In a phone interview Friday, Dec. 21, Margolis said that to fight hate on campus, students need to reach out to one another across dividing lines. But when each new attack happens, she said, it seems to have the effect of closing off that communication between minority groups on campus.
“If we’re not supporting each other as a campus community, these are going to continue to happen over and over and over,” Margolis said. As for the UMass Amherst administration, they need to be doing more, she said, adding that the “Hate Has No Home at UMass” campaign has been ongoing since she got to campus, but has had no real impact.
Rabbi Aaron Fine, the executive director of UMass Hillel, said the Pittsburgh shooting accelerated a change that had already been in the works. He said the organization remains a welcoming and vibrant space despite the “small inconvenience” of having to change the open-door policy. He added, however, that “the need to think about security in this way is a sad reflection of the state of our country and world.”
“All of us need to raise up our voices and assert values of tolerance, understanding and caring in the face of the hate boiling up in our country,” Fine said. “UMass Hillel is committed to doing this, and our intention is to continue to bring our values to life by working to build bridges between communities on campus.”
Fine said it was inappropriate and a mistake for the staff member to ask Parsons to take down her sign in the name of “inclusivity.” He said he had been in communication with university administrators after that incident, and also after the “delayed response” to a swastika drawn on a student’s Happy Chanukah sign on their door in Baker Hall on Dec. 5. In both cases, he said, UMass immediately released communications to “remedy the error.”
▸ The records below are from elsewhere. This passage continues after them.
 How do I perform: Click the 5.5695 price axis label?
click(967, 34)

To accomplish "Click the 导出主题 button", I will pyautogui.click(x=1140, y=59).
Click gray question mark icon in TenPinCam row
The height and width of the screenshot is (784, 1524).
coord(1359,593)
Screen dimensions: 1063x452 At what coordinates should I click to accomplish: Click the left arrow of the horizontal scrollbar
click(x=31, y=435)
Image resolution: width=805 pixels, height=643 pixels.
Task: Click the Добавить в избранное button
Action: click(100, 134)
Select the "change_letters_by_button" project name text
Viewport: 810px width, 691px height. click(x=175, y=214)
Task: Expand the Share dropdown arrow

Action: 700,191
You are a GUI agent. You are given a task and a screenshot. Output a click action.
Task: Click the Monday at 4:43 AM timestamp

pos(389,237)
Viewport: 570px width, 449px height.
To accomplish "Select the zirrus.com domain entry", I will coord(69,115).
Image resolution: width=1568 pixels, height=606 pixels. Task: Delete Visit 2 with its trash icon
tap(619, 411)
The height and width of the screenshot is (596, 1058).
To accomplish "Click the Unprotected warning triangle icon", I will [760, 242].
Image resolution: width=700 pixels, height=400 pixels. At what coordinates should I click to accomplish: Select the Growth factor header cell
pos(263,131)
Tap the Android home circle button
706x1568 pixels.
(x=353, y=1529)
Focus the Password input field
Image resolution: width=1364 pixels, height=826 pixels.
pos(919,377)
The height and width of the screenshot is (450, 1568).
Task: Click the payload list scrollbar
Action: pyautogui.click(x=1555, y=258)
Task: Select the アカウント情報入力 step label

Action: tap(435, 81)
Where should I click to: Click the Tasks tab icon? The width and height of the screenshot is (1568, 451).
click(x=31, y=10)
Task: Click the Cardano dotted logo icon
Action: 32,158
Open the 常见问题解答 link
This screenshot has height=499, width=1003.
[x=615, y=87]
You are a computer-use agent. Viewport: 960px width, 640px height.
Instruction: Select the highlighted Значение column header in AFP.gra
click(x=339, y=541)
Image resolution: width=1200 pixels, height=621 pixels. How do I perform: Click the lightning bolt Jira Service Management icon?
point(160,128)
“The administration at UMass are good people with good values, and I have no doubt they take all the incidents this semester very seriously,” Fine said. “But they face a real challenge, as so many other campuses around the country do, as expressions of hate have continually increased.”
As for Parsons, she said she has removed her “F— Nazis” sign because her roommate was concerned about all the attention it was bringing to their room. Parsons replaced it with one criticizing the university administration.
“There’s been a sharp rise in these types of actions on campus this semester,” Parsons said, “and the vast majority of them have been swept under the rug, with UMass acting like they never happened — and even asking students to not talk about it.”